PMLS LDA uses the Strads scheduler, and can be found in strads/apps/lda_release/. From this point on, all instructions will assume you are in strads/apps/lda_release/. After building Strads (as explained under Installation), you may build the LDA app from strads/apps/lda_release/ by running

make

Test the app (on your local machine) by running

./run.py

This will learn 1000 topics from a small subset of the NYtimes dataset, and output the word-topic and doc-topic tables to tmplog/wt-mach-* and tmplog/dt-mach-* respectively.

Input data format

The LDA app takes a single file as input, with the following format:

0 dummyword word-id word-id ...
1 dummyword word-id word-id ...
2 dummyword word-id word-id ...
...

Caution: the input file must use UNIX line endings. Windows or Mac line endings will cause a crash.

Each line represents a single document: the first item is the document ID (0-indexed), followed by any character string (represented by dummyword), and finally a list of tokens in the document, each represented by its word ID.

Output format

The LDA app outputs two types of files: word-topic tables tmplog/wt-mach-* and doc-topic tables tmplog/dt-mach-*. The word-topic tables use this format:

word-id, topic-id count, topic-id count, topic-id count ...
word-id, topic-id count, topic-id count, topic-id count ...
...

Each line contains, for a particular word word-id, all the topics topic-id that word is seen in, and the number of times count that word is seen in each topic.

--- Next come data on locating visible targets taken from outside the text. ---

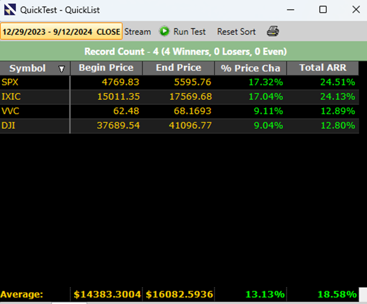Close the QuickTest window
367x304 pixels.
(355, 10)
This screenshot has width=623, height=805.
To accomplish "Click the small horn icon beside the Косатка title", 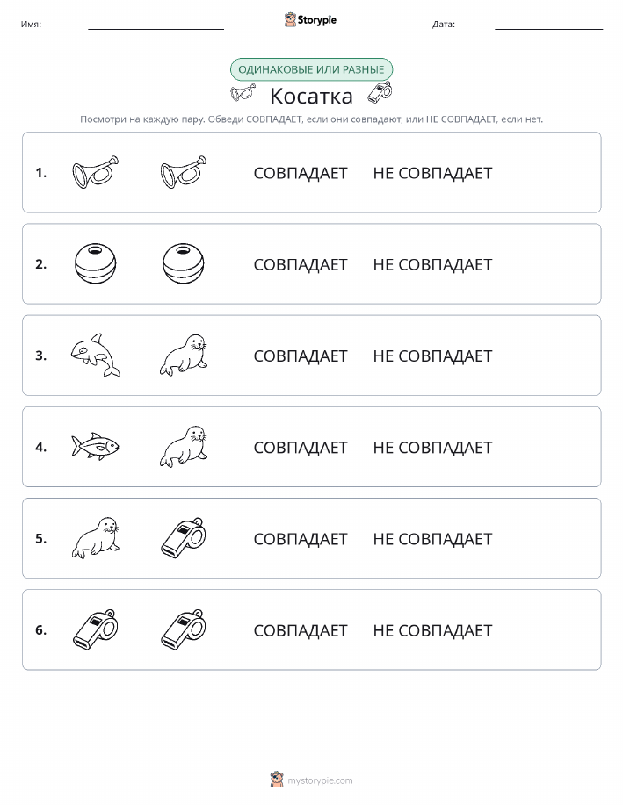I will coord(243,93).
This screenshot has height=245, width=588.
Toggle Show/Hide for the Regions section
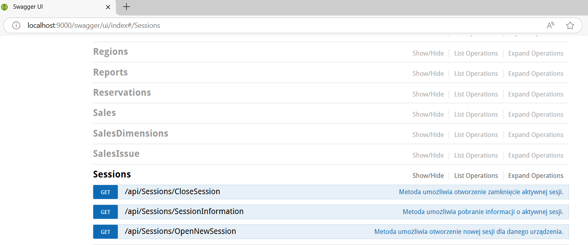coord(428,53)
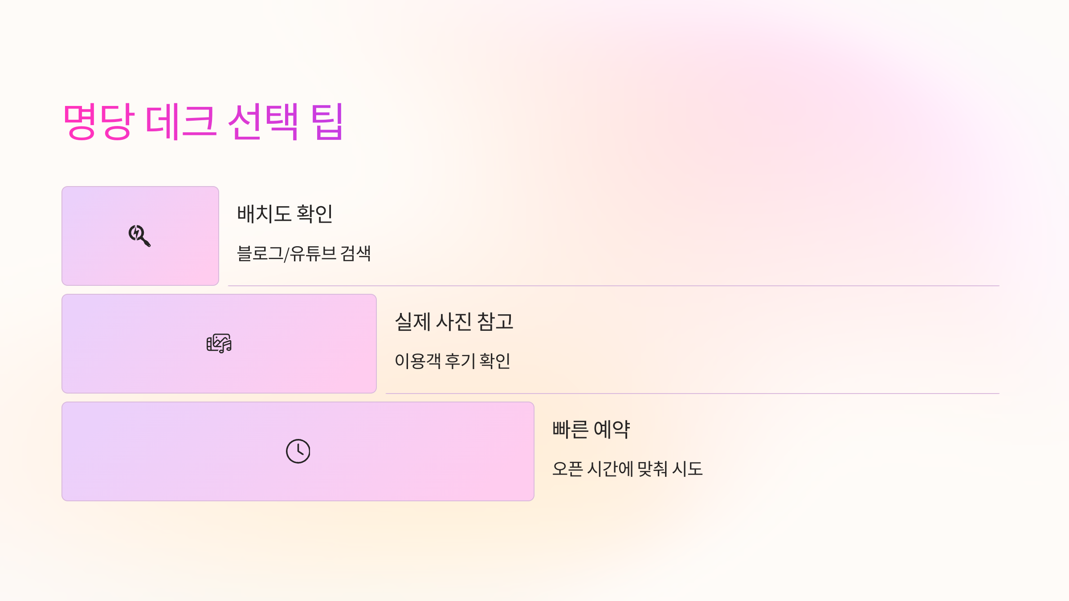Select the word 예약 in third heading

point(612,429)
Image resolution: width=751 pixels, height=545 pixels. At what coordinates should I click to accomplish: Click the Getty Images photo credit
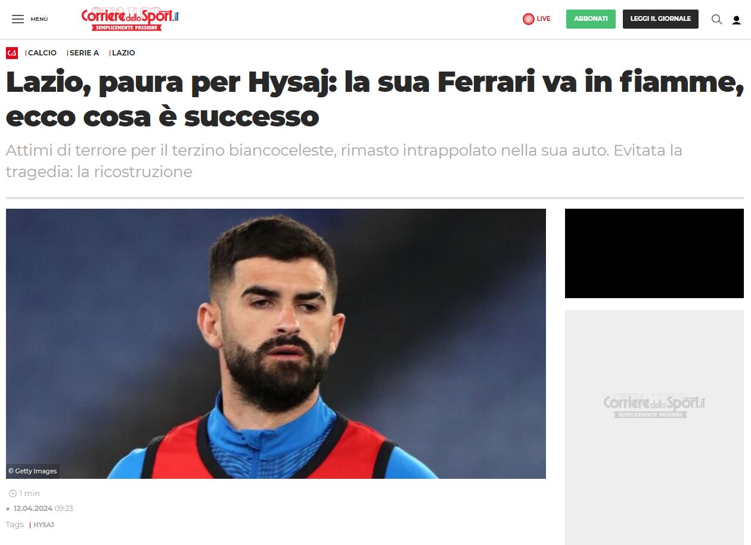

The doc-topic tables follow an identical format:

doc-id, topic-id count, topic-id count, topic-id count ...
doc-id, topic-id count, topic-id count, topic-id count ...
...

The number of files wt-mach-* and dt-mach-* depends on the number of worker processes used — see the next section for more information.

Program options

The LDA app is launched using a python script, e.g. run.py used earlier:

#!/usr/bin/python
import os
import sys

datafile = ['./sampledata/nytimes_subset.id']
topics = [' 1000 ']
iterations = [' 3 ']
threads = [' 16 ']

machfile = ['./singlemach.vm']

prog = ['./bin/ldall ']
os.system("mpirun -machinefile "+machfile[0]+" "+prog[0]+" --machfile "+machfile[0]+" -threads "+threads[0]+" -num_topic "+topics[0]+" -num_iter "+iterations[0]+" -data_file "+datafile[0]+" -logfile tmplog/1 -wtfile_pre tmplog/wt -dtfile_pre tmplog/dt ");

The basic options are:

  • datafile: Path to the data file, which must be visible to all machines. If using multiple machines, provide the full path to the data file.
  • topics: How many topics to find.
  • iterations: How many iterations to run.
  • threads: How many threads to use for each Worker process.
  • machfile: Strads machine file; see below for details.

Strads requires a machine file - singlemach.vm in the above example. Strads machine files control which machines house Workers, the Scheduler, and the Coordinator (the 3 architectural elements of Strads). In singlemach.vm, we spawn all element processes on the local machine 127.0.0.1, so the file simply looks like this:

127.0.0.1
127.0.0.1
127.0.0.1
127.0.0.1

To prepare a multi-machine file, please refer to the Strads section under Configuration Files for PMLS Apps.